The role of progesterone (PR) expression in the management of breast cancer is controversial. The aim of this study is to evaluate the characteristics and prognosis of progesterone status among breast cancers patients in a population-based analysis.

Materials and methods

Through the Tuscan Cancer Registry data on all the invasive breast cancer cases diagnosed during the period 2004–2005 in the provinces of Florence and Prato, central Italy, were retrieved. Histological reports were re-examined to obtain information on the percentage of positive tumor cells for estrogen (ER), progesterone (PR) receptors, Ki67 marker and human epidermal growth factor 2 (HER2). Information on age, stage, differentiation grade were also obtained.

Results

Out of 1487 patients, 28% had PR− breast cancer. These patients were older (p 0.006) than PR+ cancer patients, with more frequently high Ki67 (p < 0.0001), HER2 + (p < 0.0001), ER− (p < 0.0001) tumoral expression.
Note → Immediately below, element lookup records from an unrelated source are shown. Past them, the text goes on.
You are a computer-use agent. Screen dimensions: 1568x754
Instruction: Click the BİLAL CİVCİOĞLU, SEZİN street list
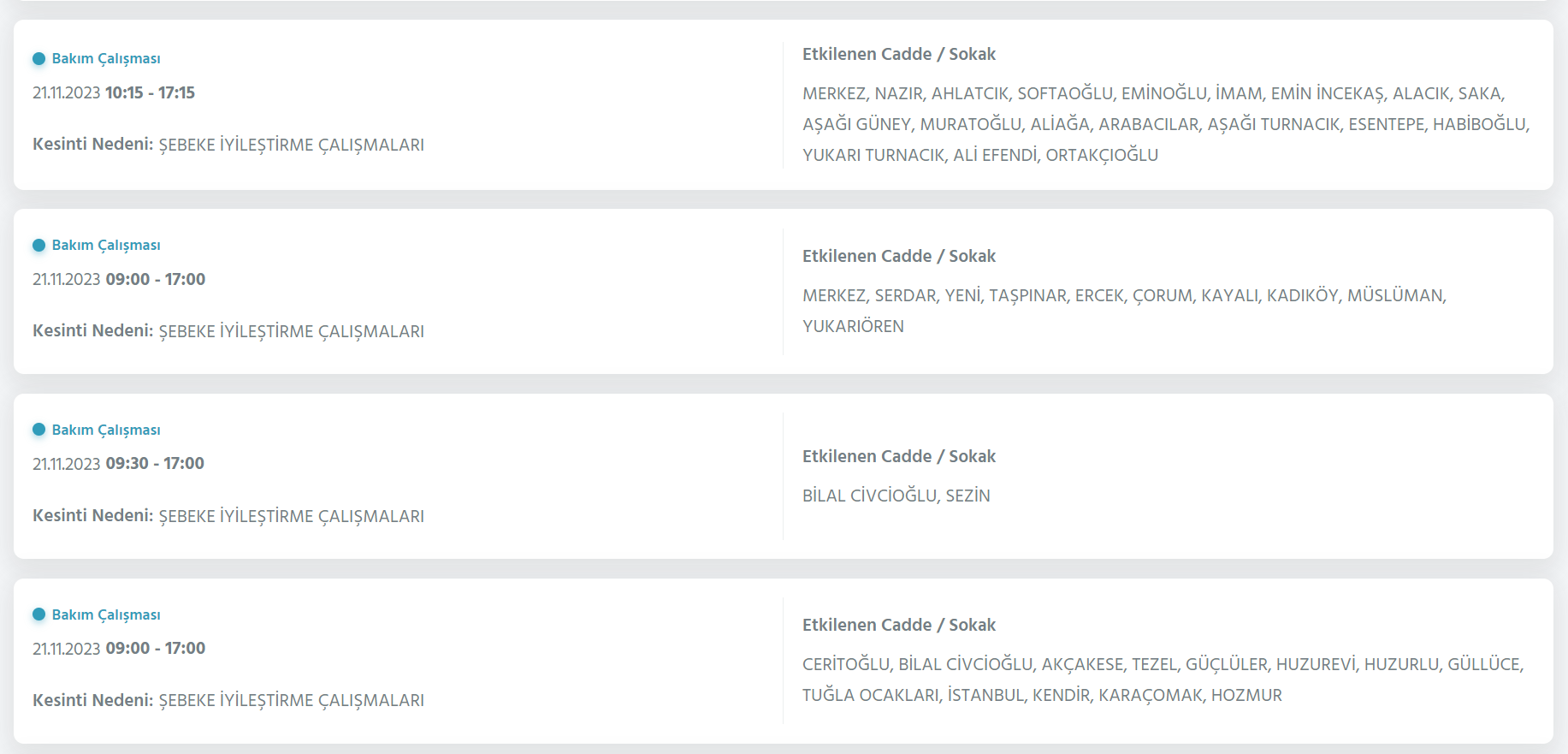tap(896, 496)
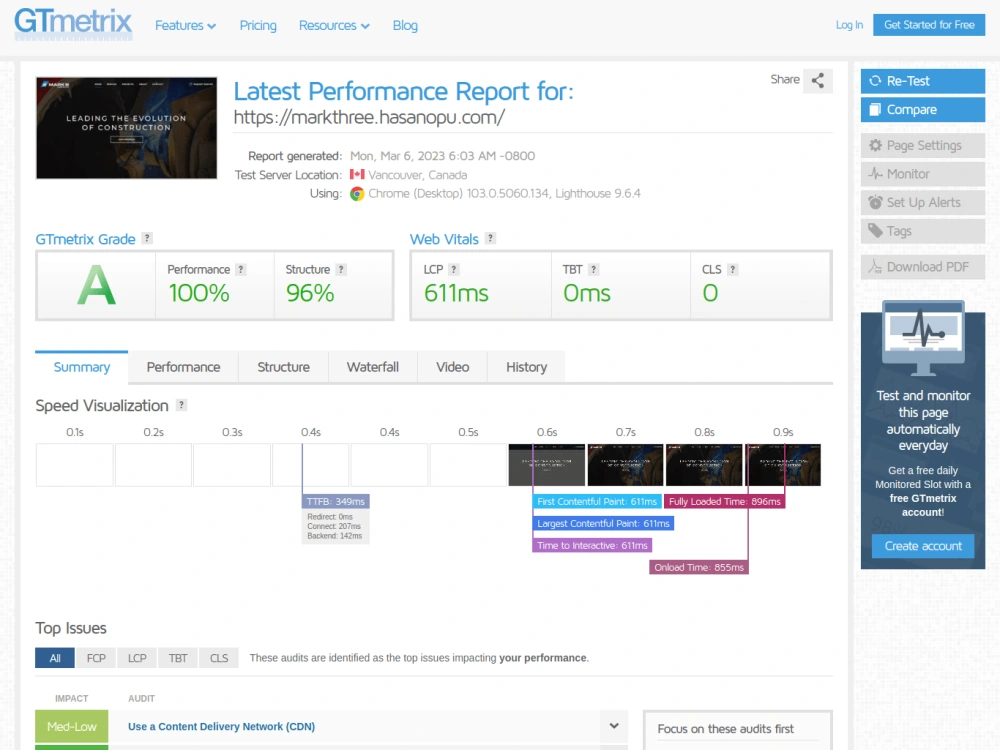Click the Performance score help icon
1000x750 pixels.
[x=240, y=269]

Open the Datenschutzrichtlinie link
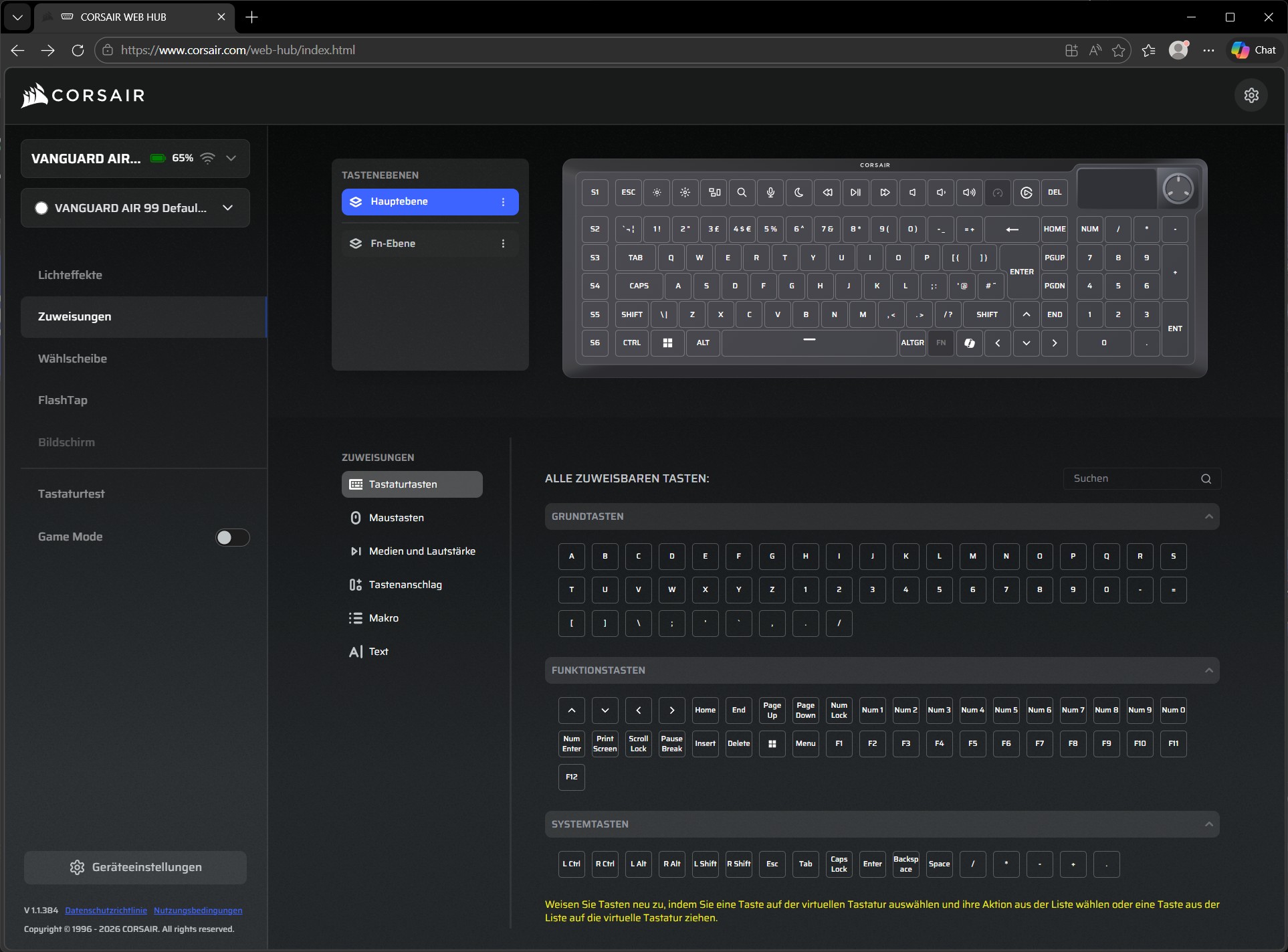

The ER+/PR+ subtype was the most represented (n.1053), while ER−/PR+ was the most rare (n.23); 210 cases (14.1%) ER+ PR− and 201 (13.5%) ER−/PR− cases were found. Analysis of survival by the Cox proportional hazards model showed an independent prognostic value of PR expression (p < 0.0001), also when estrogen, Ki67, HER2 status and age were included. The 5-year cancer-specific survival was 82.1, 86.5, 100, 92% for ER−/PR−, ER+/PR−, ER−/PR+, ER+/PR+ subtype, respectively.

Conclusions

Our study revealed significant differences in clinicopathological characteristics among breast cancer according to PR expression and confirmed its prognostic independent role, suggesting a role of PR in the improvement of breast cancer prognostic characterization.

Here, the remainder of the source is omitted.